Do you realize what that means? The Prophet sull Allaho alayhi wa sallam had the full trust of his people. They knew he had never engaged in lewdness. Knew the sheer beauty and nobility of his character, sull Allaho alayhi wa sallam. No one in America who calls himself Muslim (don't even start picking apart his aqeedah) is so respected by non-Muslim Americans as Muhammad sull Allaho alayhi wa sallam was respected by the mushrikeen. If his dawah would never have worked with No-Fornication as its first message, do you think your dawah would fare better?
Allah Knew that the Prophet's dawah had to be gradual. Yet some munkar was forbidden, certainly shirk was forbidden. And Allah did not tolerate even in the first years of revelation the mushrik practice of burying female infants and young girls. So, Muslims who want to team up with non-Muslims on the modern equivalent — abortion — I think you make a persuasive argument. Such crimes shock the conscience — even the person who has just killed a fetus (for any reason) cannot find any pleasure in that act.
Lewdness, promiscuity, fornication — straight or gay — are crimes that the criminal enjoys. That enjoyment may cloud his reasoning altogether — may Allah protect us from any zina and from any sexual deviancy.  It makes sense that Allah made the prohibition and punishment of zina gradual, just as He gradually forbade alcohol. Because once a person has engaged in such crimes, it takes a Muslim's obedience to Allah to save him from those sins.

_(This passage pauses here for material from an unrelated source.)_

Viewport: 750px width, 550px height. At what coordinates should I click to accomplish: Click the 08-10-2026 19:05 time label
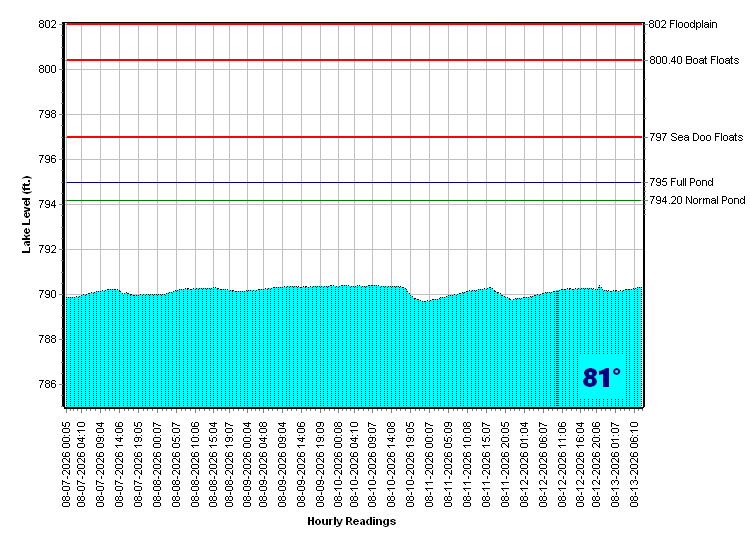pyautogui.click(x=410, y=464)
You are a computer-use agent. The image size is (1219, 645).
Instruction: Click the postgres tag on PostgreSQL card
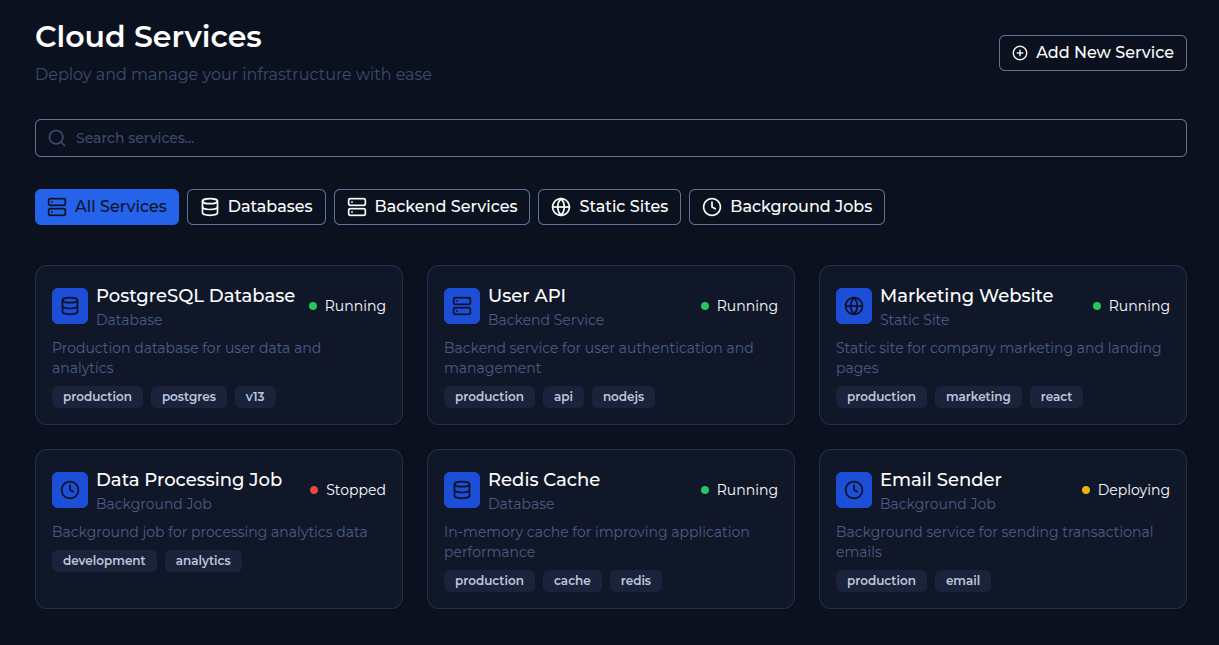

So increase your dawah, make Islam accessible to non-Muslims, and if you want to forbid munkar in coalitions with non-Muslims, maybe the laws you support should not conflict with the shariah! When Texas passed its own version of Proposition 8, many Muslims worked on behalf of passage. But guess what!? The law passed in Texas with Muslim support not only bans gay marriage — but marriage between first cousins, and any plural marriage. So in Texas, perversely perhaps, Muslims were voting against the shariah. “Which is exactly why voting in America should be haraam!” — sayeth the wacko and the neocons who love him…
While almost everyone credits the manpower and financial backing of members of the Church of Jesus Christ of Latter-day Saints with rescuing Proposition 8 from failure, people who are angry with the Mormons' intervention are much louder than (and may vastly outnumber) those who praise it. Mormon opportunities for dawah in America are suffering. So much criticism is being heaped on the church and its members that a commentator can ask, “have the Mormons failed miserably even while they achieved greatly?”

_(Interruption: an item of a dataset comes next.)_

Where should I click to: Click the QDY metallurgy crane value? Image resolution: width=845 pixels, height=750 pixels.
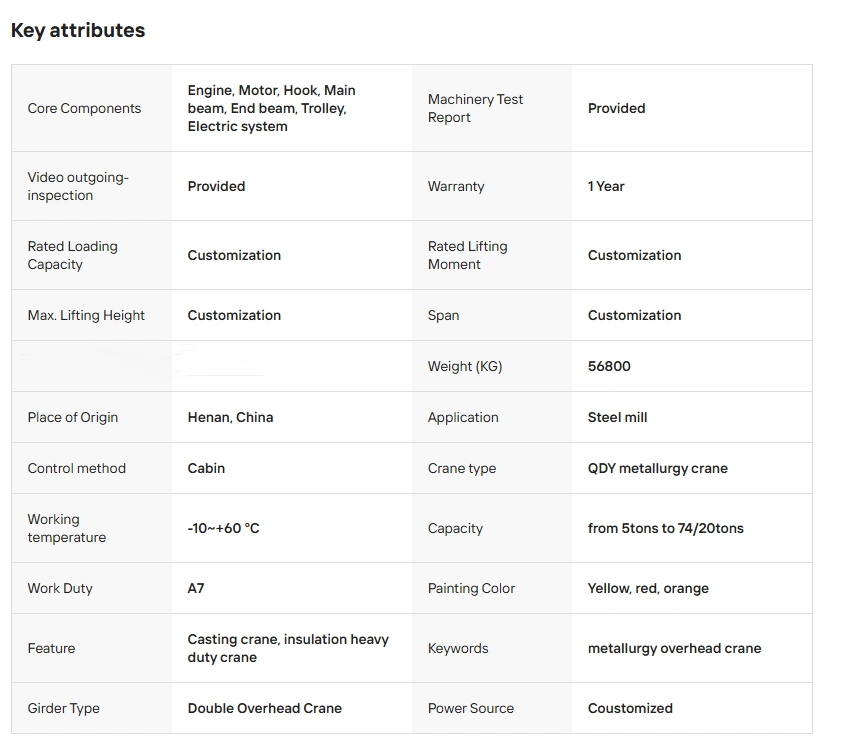[657, 468]
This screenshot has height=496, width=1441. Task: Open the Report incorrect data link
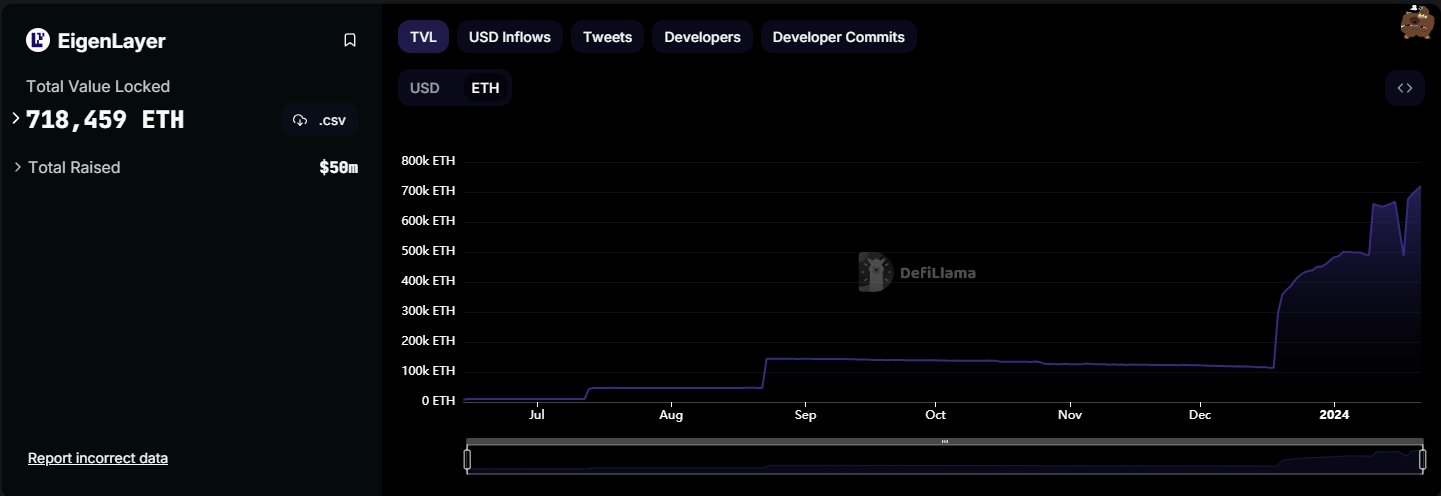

What the future of the Mormons will be in America, only Allah Knows. The Mormons may be lucky that so far not many people have reported the Proposition 8 story while also mentioning this gem. Well, I only gave the link…
To all of us who cherish the Reminder of Allah that we should find common ground, take heart that there are Americans who have a similar ethic. As many Americans will tell you, though, the devil is in the details. I'll give President Kennedy the last words (delivered in a commencement address at American University):
So, let us not be blind to our differences — but let us also direct attention to our common interests and to the means by which those differences can be resolved. And if we cannot end now our differences, at least we can help make the world safe for diversity. For, in the final analysis, our most basic common link is that we all inhabit this small planet. We all breathe the same air. We all cherish our children's future. And we are all mortal.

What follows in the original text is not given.